To do: In the listing below, print exactly the lines between the line holding "Task: Click the TianYanCha logo" and the line holding "Image resolution: width=533", inclusive, and no more.

Provided records:
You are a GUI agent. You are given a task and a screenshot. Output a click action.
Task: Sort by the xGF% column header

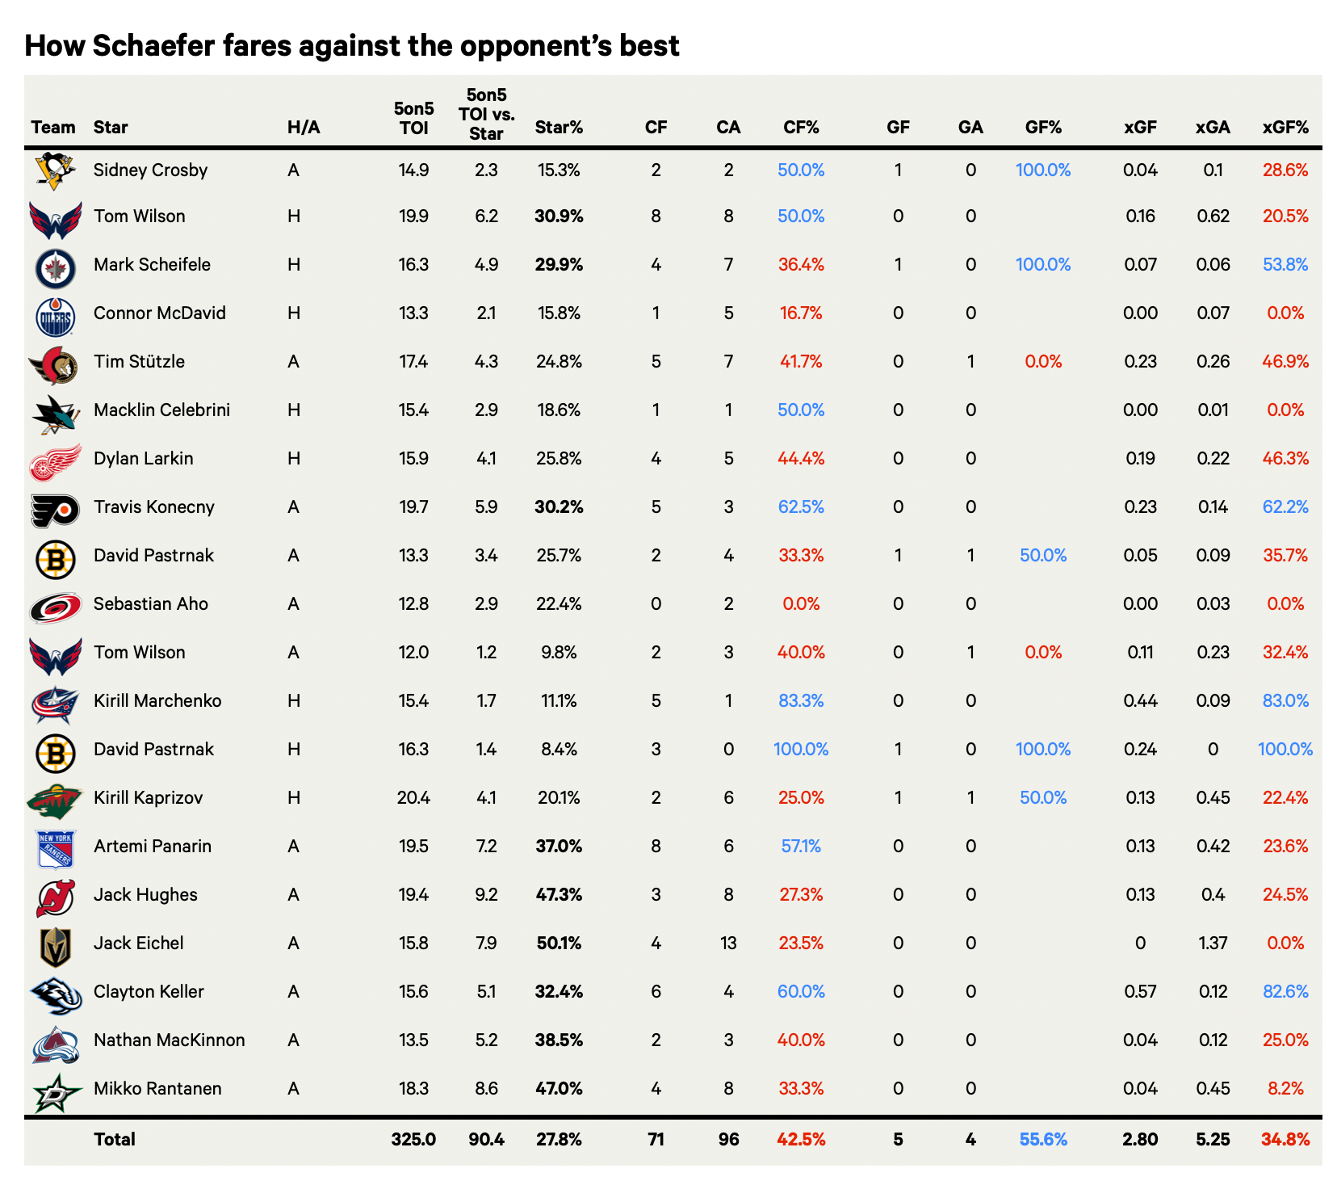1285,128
...
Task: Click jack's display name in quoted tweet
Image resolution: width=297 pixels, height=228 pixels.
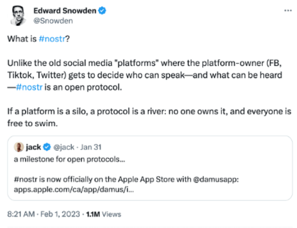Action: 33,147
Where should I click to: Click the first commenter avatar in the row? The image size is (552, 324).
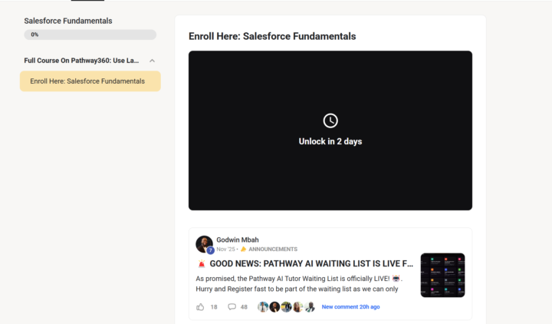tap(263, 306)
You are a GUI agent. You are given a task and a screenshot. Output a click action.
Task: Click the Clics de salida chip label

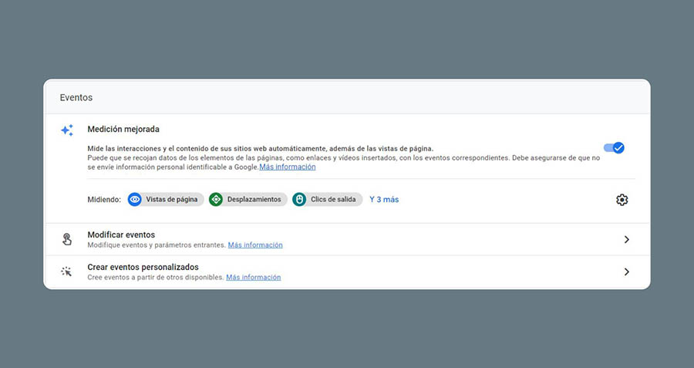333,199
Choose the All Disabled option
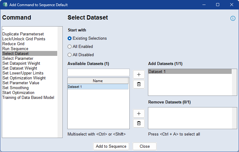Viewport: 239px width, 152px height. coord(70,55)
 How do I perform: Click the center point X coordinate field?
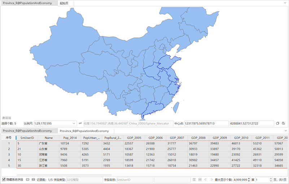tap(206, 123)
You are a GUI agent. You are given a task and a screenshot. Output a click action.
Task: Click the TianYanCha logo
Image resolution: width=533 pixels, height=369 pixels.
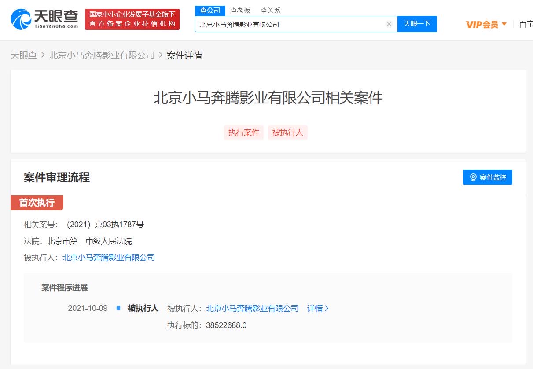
* * *
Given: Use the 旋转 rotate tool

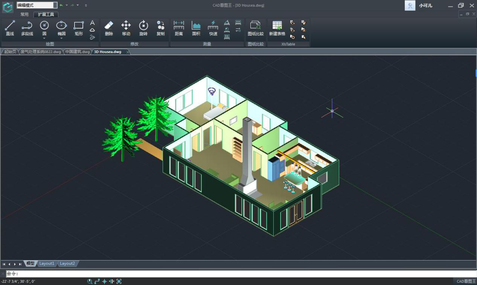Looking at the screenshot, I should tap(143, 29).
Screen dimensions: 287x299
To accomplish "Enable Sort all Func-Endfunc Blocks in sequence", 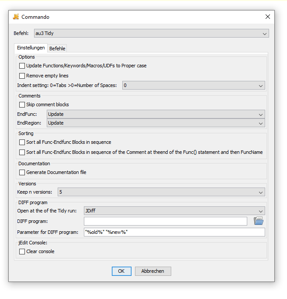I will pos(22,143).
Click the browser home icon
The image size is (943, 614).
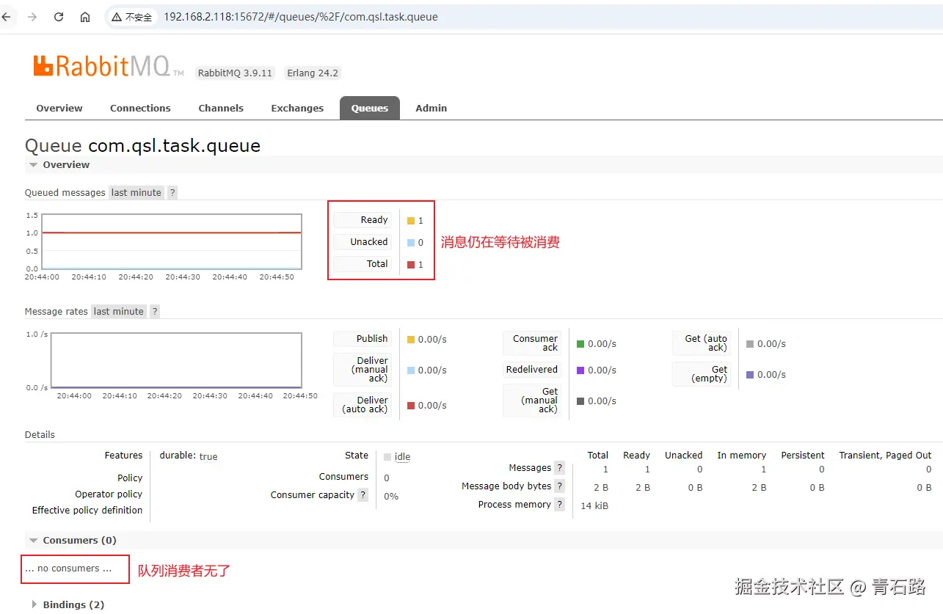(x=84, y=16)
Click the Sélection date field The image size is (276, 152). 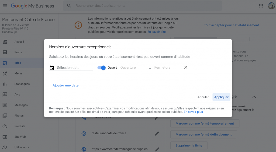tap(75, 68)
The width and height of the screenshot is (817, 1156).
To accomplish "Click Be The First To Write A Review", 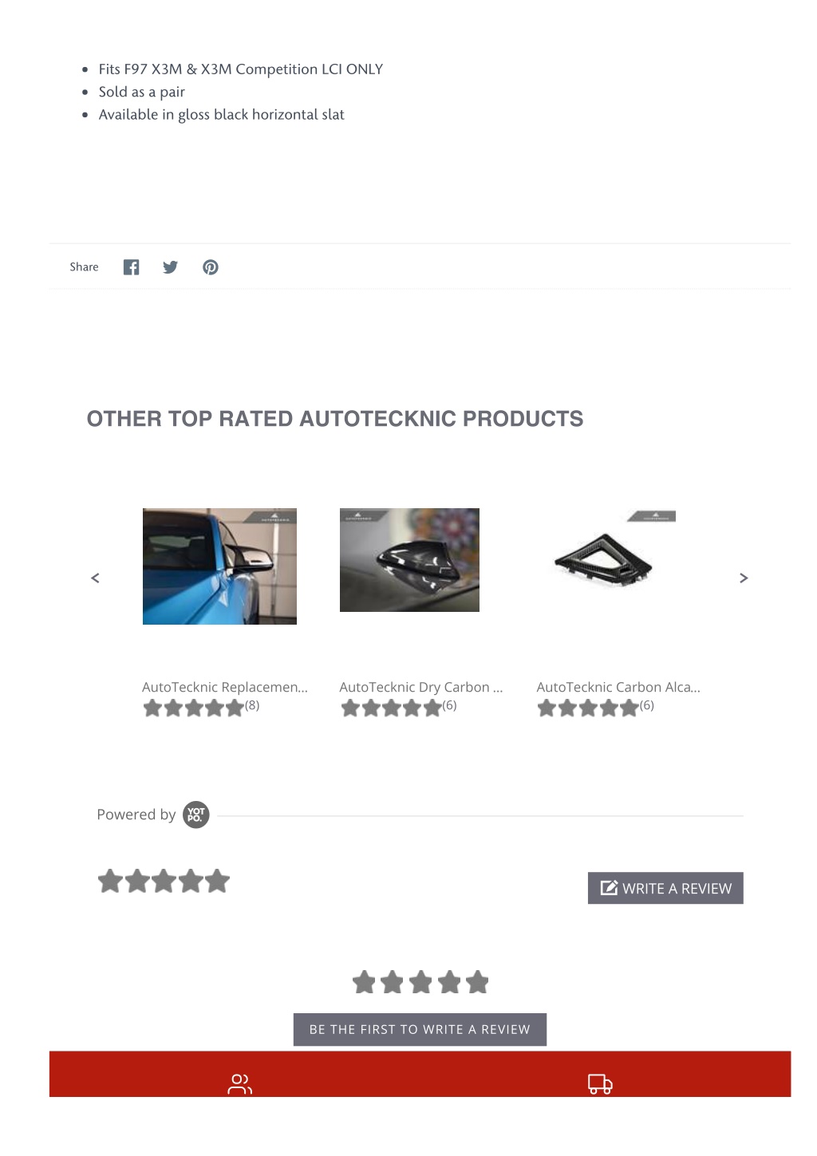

Result for this exercise:
Task: Click the TianYanCha logo
Image resolution: width=533 pixels, height=369 pixels.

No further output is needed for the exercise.